Charles Stanley – Remembering God’s Priority

 

Numbers 15:37-41

At times, people will say, “I’ve made Jesus a part of my life.” But this statement reveals that they have missed the point. The truth is, Jesus can never be simply a part of life; at salvation, Jesus becomes our life—everything revolves around Him because He is the central focus.

For the believer, the essence of living is to walk in childlike obedience to Christ. That means we express His righteous life simply by faith. To do this, we depend on the power of the Holy Spirit for enablement and divine grace for forgiveness when we stumble.
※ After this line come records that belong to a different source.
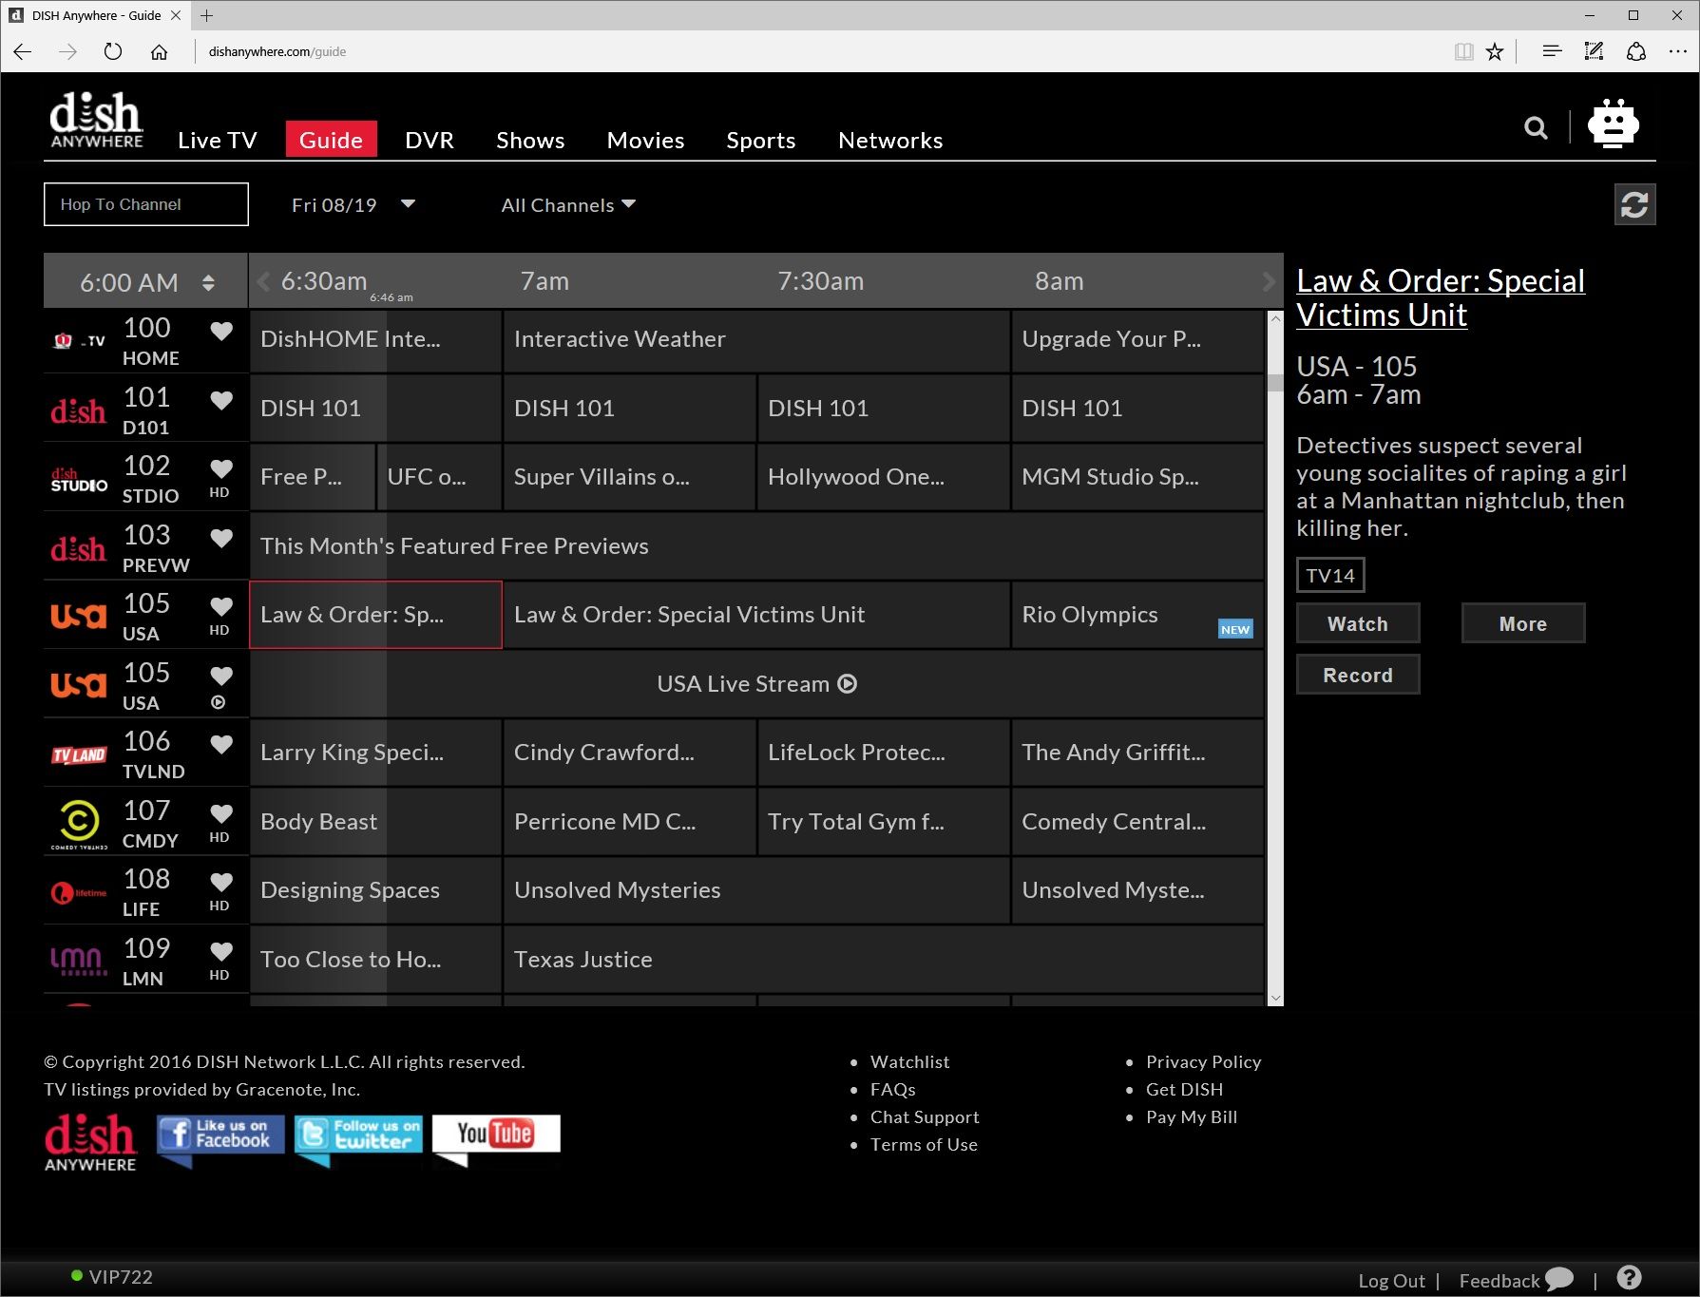Click the guide's vertical scrollbar down arrow

[x=1275, y=998]
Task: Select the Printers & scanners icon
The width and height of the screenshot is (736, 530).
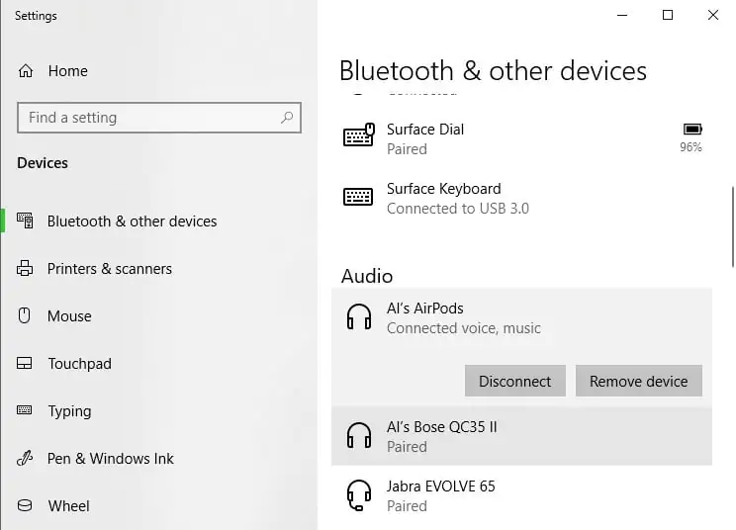Action: pos(26,269)
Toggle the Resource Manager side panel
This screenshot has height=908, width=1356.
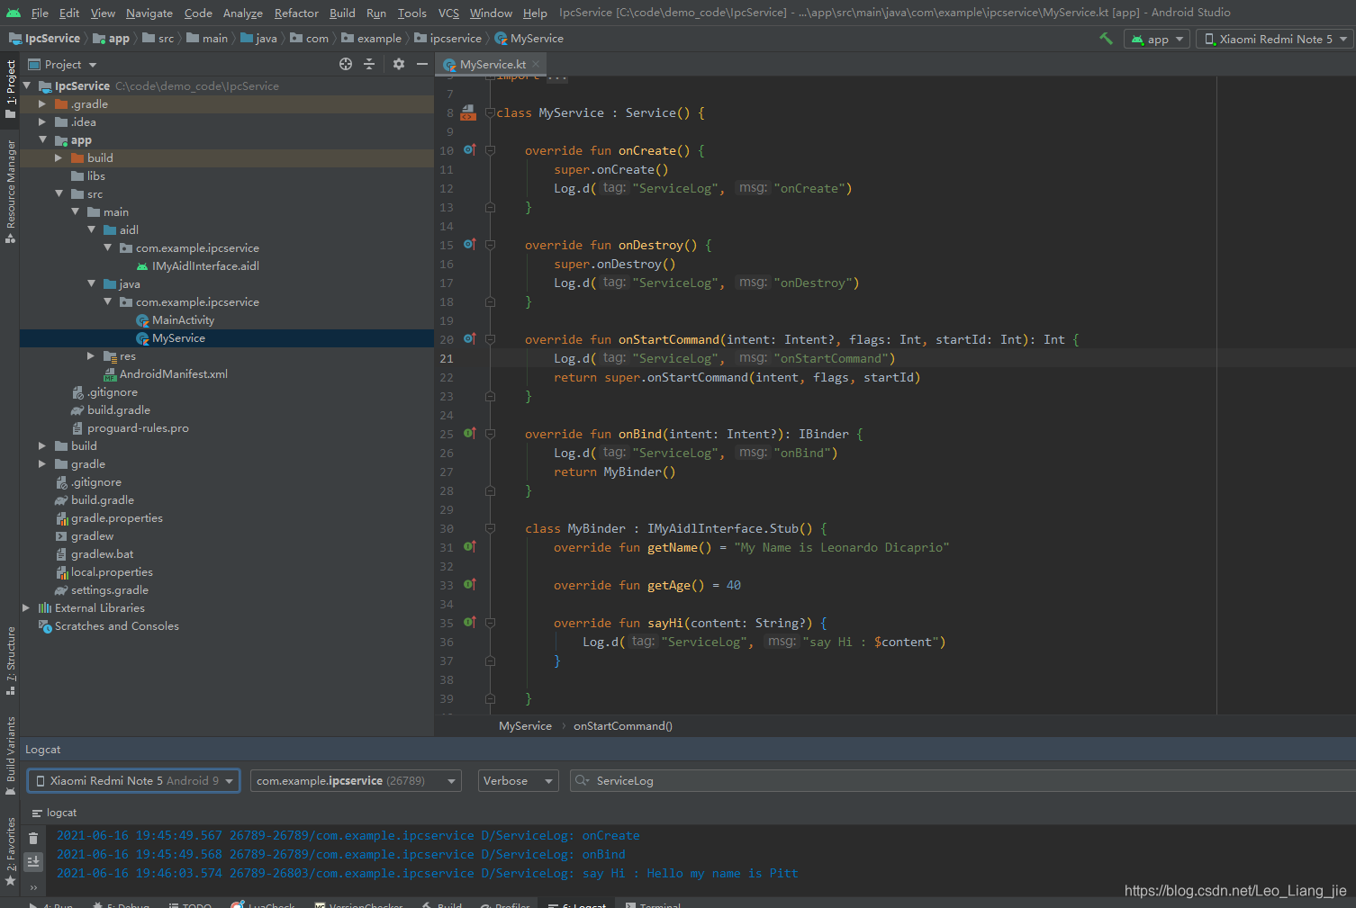(10, 189)
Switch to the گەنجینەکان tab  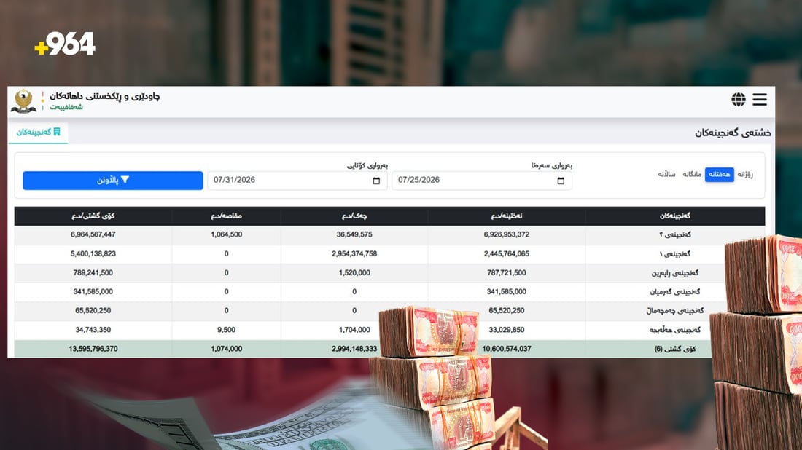(x=38, y=133)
And stumbling will occur because we live amidst two kingdoms that are in constant conflict. On the one hand, there’s the pull of the world, and on the other, the pull of God. In other words, Satan throws temptations our way, but from our Father comes the appeal of holiness, peace, and joy in Christ.

That’s why Jesus taught, “Seek first His kingdom and His righteousness, and all these things will be added to you” (Matt. 6:33). The way to do this is by spending time with our Father in prayer and in His Word. Doing so will not only clear from our thinking anything that doesn’t fit with God’s priorities; it will also serve to remind us of His commands and His greatness (Rom. 12:2; Psalm 105:4-5).

The battle is ongoing. And it rages not just in the realms of education, science, politics, and finances but also within every human heart. To be successful in God’s eyes, it’s critical that we keep His priorities as our own and make continual course corrections to stay on track.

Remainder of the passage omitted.